Satish Faugoo a exprimé sa fierté d’avoir réussi cette fusion en deux ans. Dans le cadre de l’entrée en opération de la MCIA, des faiblesses ont été observées, nécessitant certains amendements.
Satish Faugoo a ainsi annoncé que l’année sucrière (crop year) sera désormais du 16 janvier au 15 janvier de l’année suivante. « This ensure that any dispute arising in a particular harvest is resolved within the specific crop year », a insisté le ministre.
Par ailleurs, l’amendement présenté hier permettra à la MCIA, en particulier le MSIRI, d’entreprendre des activités en dehors du cadre sucrier. « These include analytical services in chemical, environmental and microbiological fields, Geographical Information System (GIS), Pest and disease diagnostics, tissue culture, DNA fingerprinting for plant varieties, DNA bar coding of Insect pests, GMO testing of products, Agronomic services and Testing of agro-chemicals », a dit le ministre.
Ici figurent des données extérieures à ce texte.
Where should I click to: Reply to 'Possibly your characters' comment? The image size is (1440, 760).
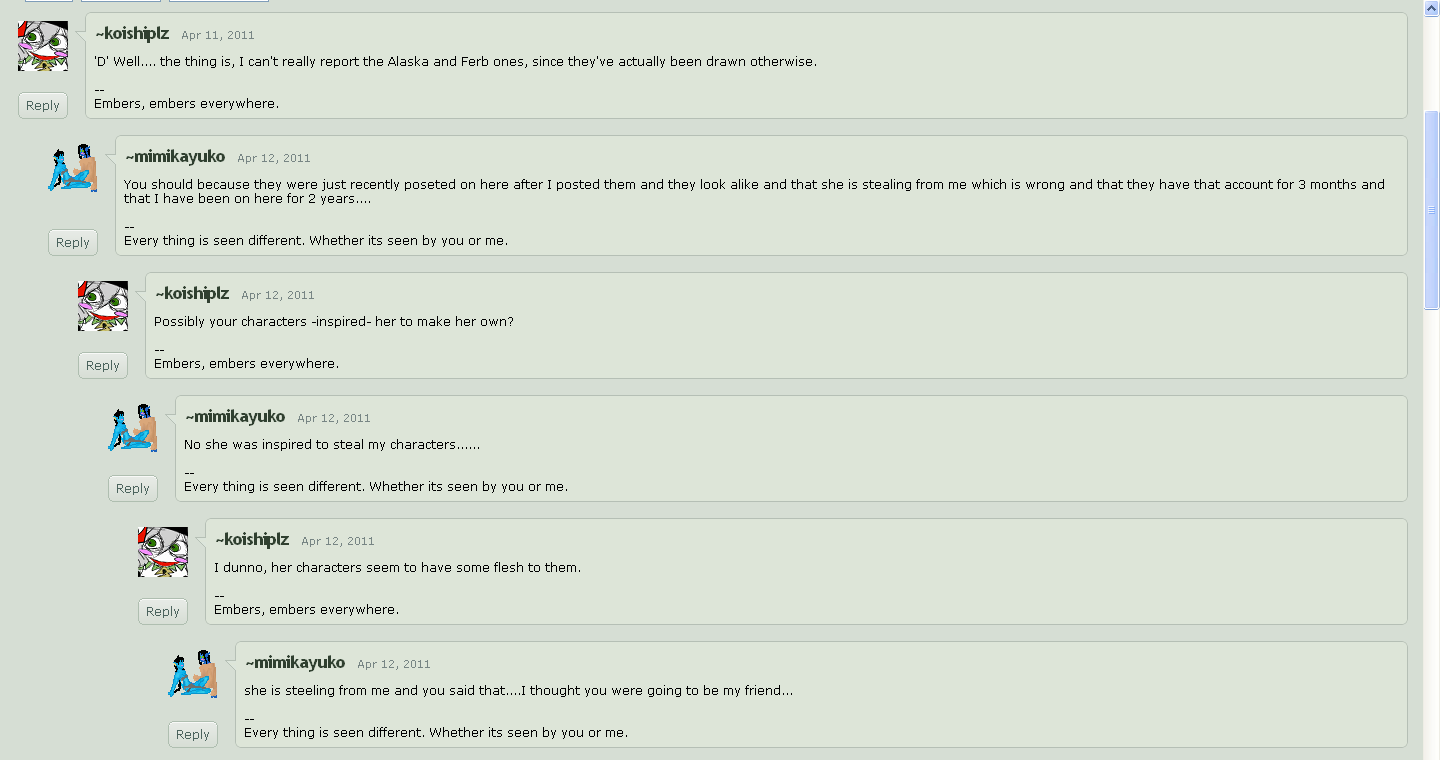tap(103, 365)
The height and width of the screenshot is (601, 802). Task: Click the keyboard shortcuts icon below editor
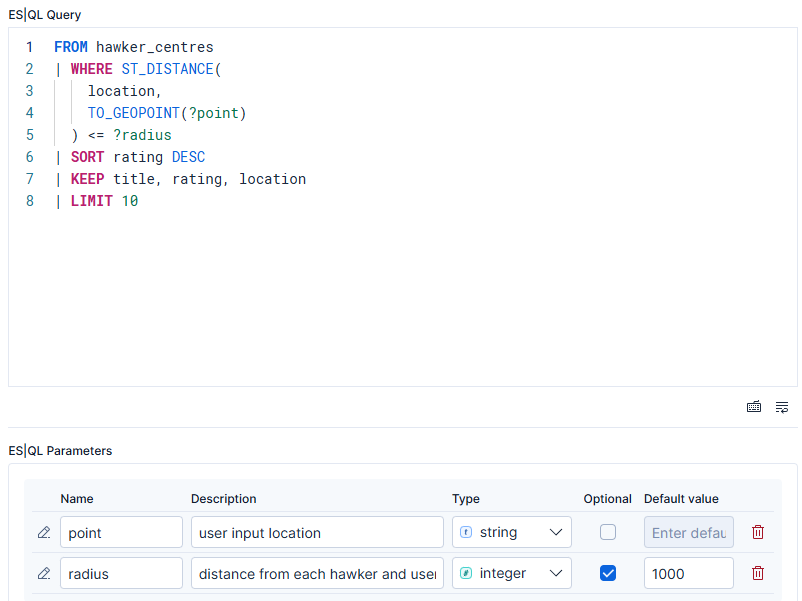[753, 407]
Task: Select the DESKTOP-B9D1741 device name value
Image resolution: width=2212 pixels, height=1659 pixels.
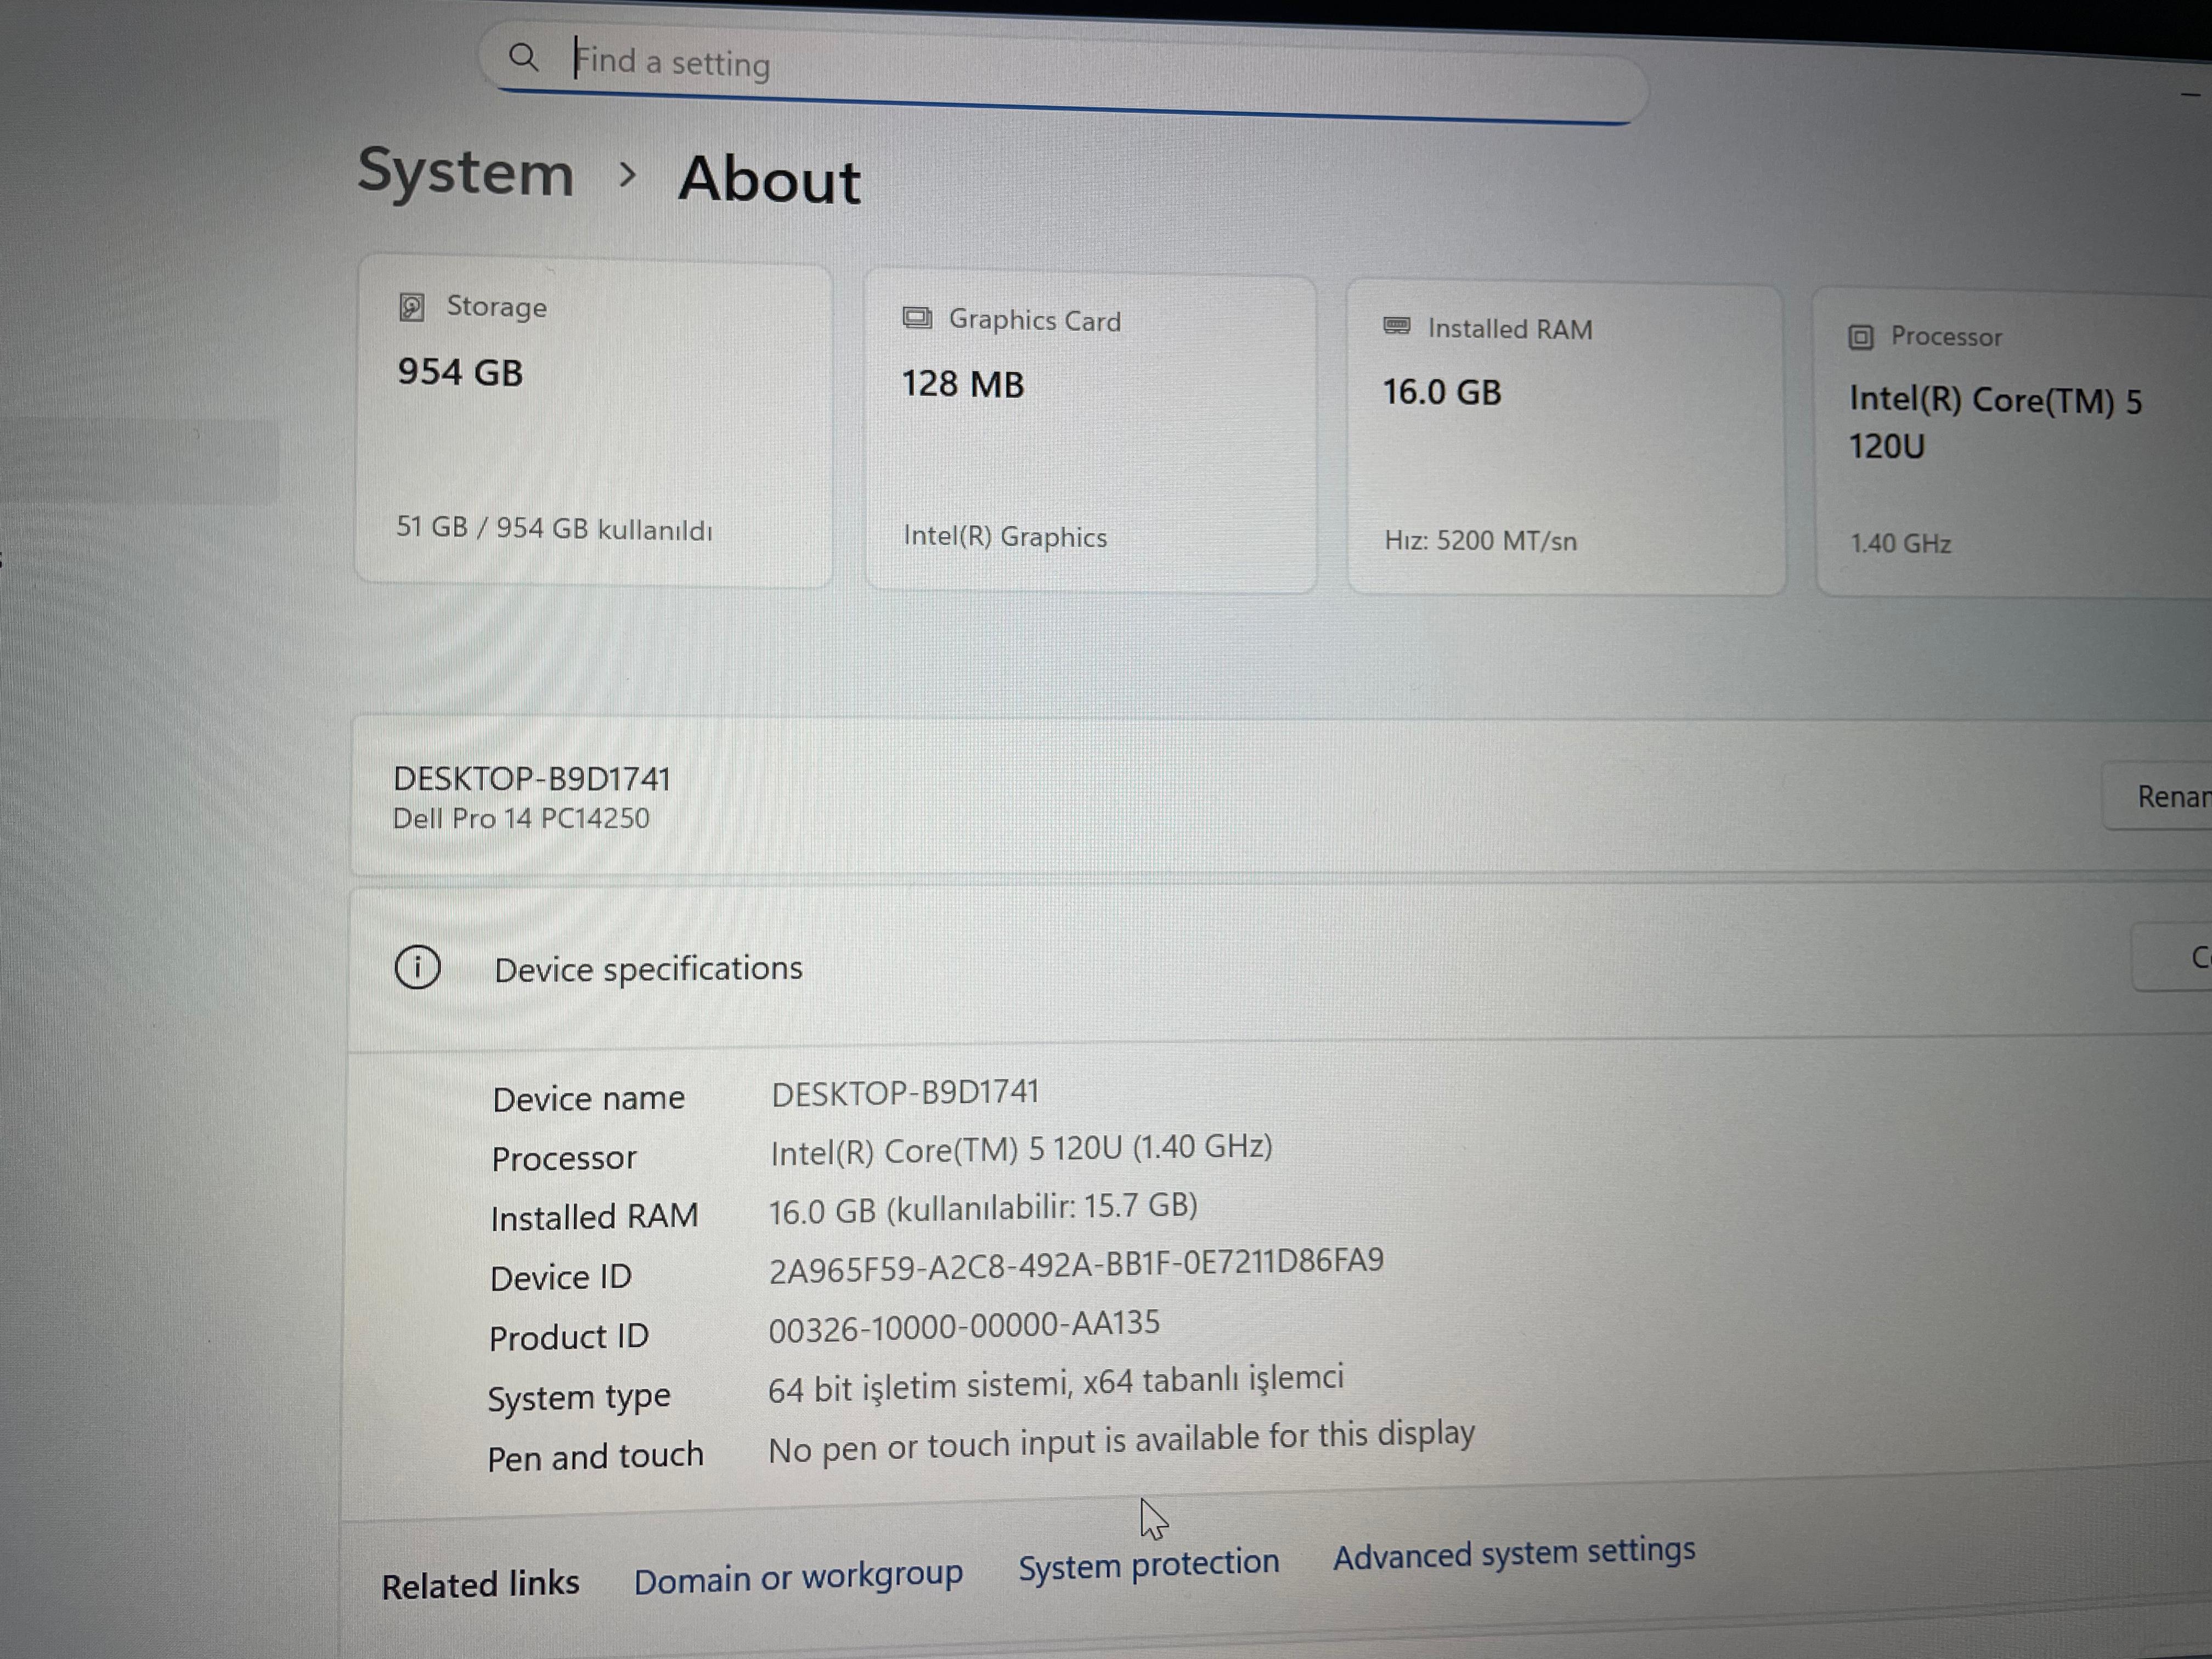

Par conséquent, a-t-il estimé, les compétences et l’expérience de la MCIA seront utilisées au bénéfice non seulement de Maurice mais aussi d’autres pays. Ce qui permettra au MSIRI d’obtenir des revenus financiers additionnels. Le texte de loi prévoit également la nécessité de réglementer la production de jus de canne pour la consommation directe tenant en compte la santé publique.
Le texte de loi prend également en compte la réglementation de l’utilisation du bétail pour les besoins de la recherche et prévoit également le paiement des pensions pour les employés du MSIRI qui ont pris le VRS.